B.C. musician Dan Mangan and his business partner, Laura Simpson, appeared on CBC's Dragon's Den last week asking for an investment in their house concert project, Side Door.
And they got it.
VenturePark CEO Arlene Dickinson offered $500,000 in financing.
"I think a lot of us have watched the [Dragon's Den] before and imagined ourselves in that position, and Dan and I have pitched a lot, but being under the TV lights and facing six of them all at once, kind of drilling you for 45 minutes was quite the trip," co-founder Laura Simpson told On The Coast host Gloria Macarenko.
Dickinson's offer was made in the form of a convertible note, which according to the Business Development Bank of Canada, is a form of financing used for rapidly growing, but early stage companies. It starts as a loan but the investor can turn it into equity, depending on the deal's terms.
Simpson, a music promoter from Halifax, and Mangan, a singer songwriter who lives in Vancouver, noticed that artists were struggling to make a go of their music careers, partly because of the lack of suitable venues.
"We were both experiencing difficulty finding shows that were meaningful and profitable for the artist," Simpson said.
"What we were finding is that these low overhead and high engagement, easy going DIY venues were the best situation for everyone."
After two years of working on the project, the pair launched Side Door in 2019, about a year before the COVID-19 pandemic swept the globe and forced events to be put on hold until gatherings became safe once again.

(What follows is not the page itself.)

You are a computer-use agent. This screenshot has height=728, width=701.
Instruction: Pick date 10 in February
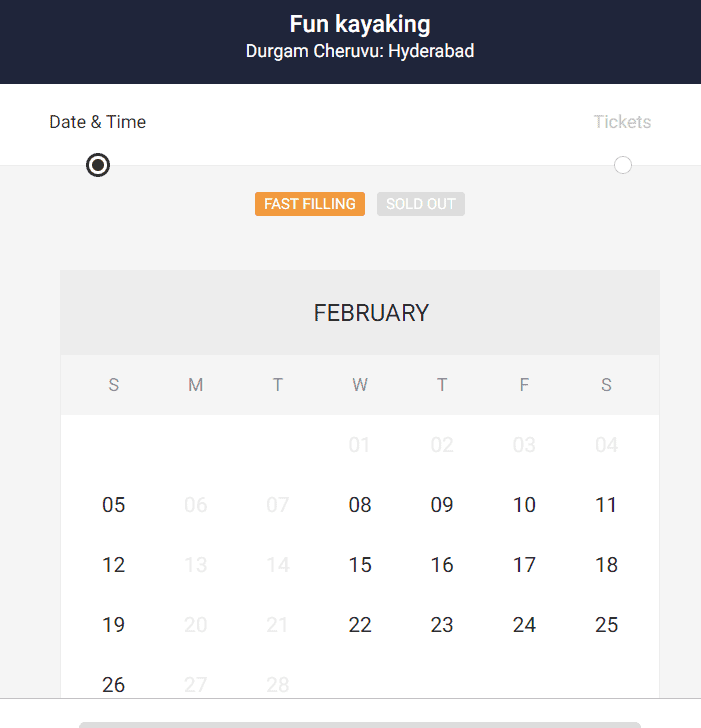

The idea was to bridge the gap between people who have space for artists to perform and artists who need a venue.
Hosts post availability on the Side Door platform, including what the space has to offer, and artists can match with suitable spots — sort of like a dating app, but for performers.
Both the artist and host are paid automatically through the platform.
They've done about 1,800 shows since launching the company.
Mangan played his 2018 song Peaks & Valleys in a living room set during the pitch to explain the concept to the Dragons, who cheered him on with enthusiasm.
From there he explained that although he's been fortunate to play on international stages, he started his musical journey playing in living rooms and backyards.
"The challenge right now for artists is incredible," he said.
"There are actually just fewer venues to play in than ever before."
They explained the concept, and explained their transition to online shows during the pandemic, attracting internationally recognized artists such as Vance Joy — a name that seemed to impress the Dragons.
After the other five Dragons bowed out, Dickinson made her offer.